For a man who has been driven by the mantra of team first for the past 16 years, it was inevitable that All Blacks coach Steve Hansen would hold himself accountable to the same standard he has everyone else.
He will stand down after the World Cup next year not because he thinks he has no more to offer as a coach. He will be moving not because he thinks he has become stale, repetitive or without good ideas.
He will be standing aside because as he has pondered his future in these last few months, he has kept coming back to the same feeling that the All Blacks would benefit from a change of coach in 2020.
He feels, in his heart of hearts, that standing down is the right thing to do. That's what has led him to make the decision to call it quits in 12 months. He has been governed more by how he feels than what he thinks.
He could have surveyed the landscape and thought to himself that he has at least another two years of test coaching in him.
He could have convinced himself that he's continuing to evolve as a coach, that he's flexible enough in his thinking to adapt to the next generation of players who will graduate into test football in 2020 and continue his run of success as head coach.
And he probably would have been right. He could stay on and do the job to the standards he always has.
He is, possibly at the zenith of his coaching powers and the right candidate in every practical sense to stay at the helm after the World Cup.
But as much as that is true, he doesn't feel it would be the right thing to do and hence he has listened to that voice telling him that there would be a level of hypocrisy for him to have sat in so many private meetings with some of the best players in the world and broken the bad news to them that they weren't going to be playing because it wasn't the right thing for the team to select them.
He has had the strength of character to realise that if he feels the same way about himself continuing as head coach – that it is not right for the team – then he must take decisive action and remove himself from the post at the end of his contract.
That level of honesty has to be admired and respected as so few figures in public life these days have the same attitude.
How many beleaguered politicians cling on to their jobs for days, if not weeks longer than they should be trying to ride out a scandal they have no business trying to survive?
How many chief executives try to pretend in the face of adversity they have caused, that they are not damaging the value of their company and killing the goodwill of shareholders all so they can hang around long enough to collect a bonus payment?
And that Hansen is making a clean and honourable exit, isn't a surprise at all. He's been almost faultless in the role since he assumed it in 2012.
He's not only coached the All Blacks to an insane number of victories, he's raised standards in the field of personal responsibility.
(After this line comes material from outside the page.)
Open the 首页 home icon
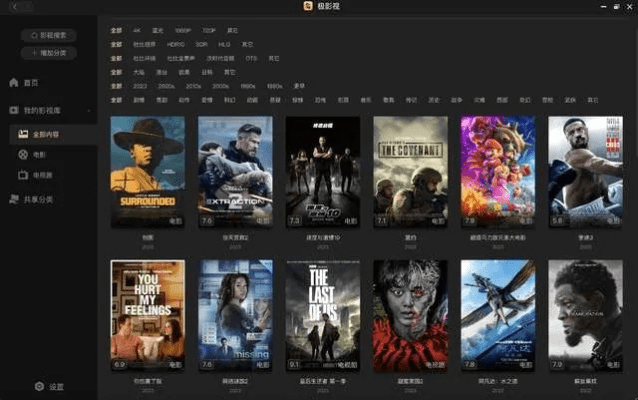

He's been willing to confront issues head on and respond to the tricky moments with a transparency that has left the dirt-rakers with nowhere to go.
Effectively that is what he has done once again with this decision. He's removed himself from the storyline in World Cup year.
He's clarified his future now so as everyone can know what is happening and he can have a clear path to coach the team to what he hopes will be a history-making third consecutive World Cup.
The last thing he feels the team needs is constant questions about what their coach is up to.
Now we know and with clarity should come unification among New Zealand's rugby fraternity that Hansen, while he might not be the right man for the All Blacks in 2020, is absolutely the right man for them in 2019.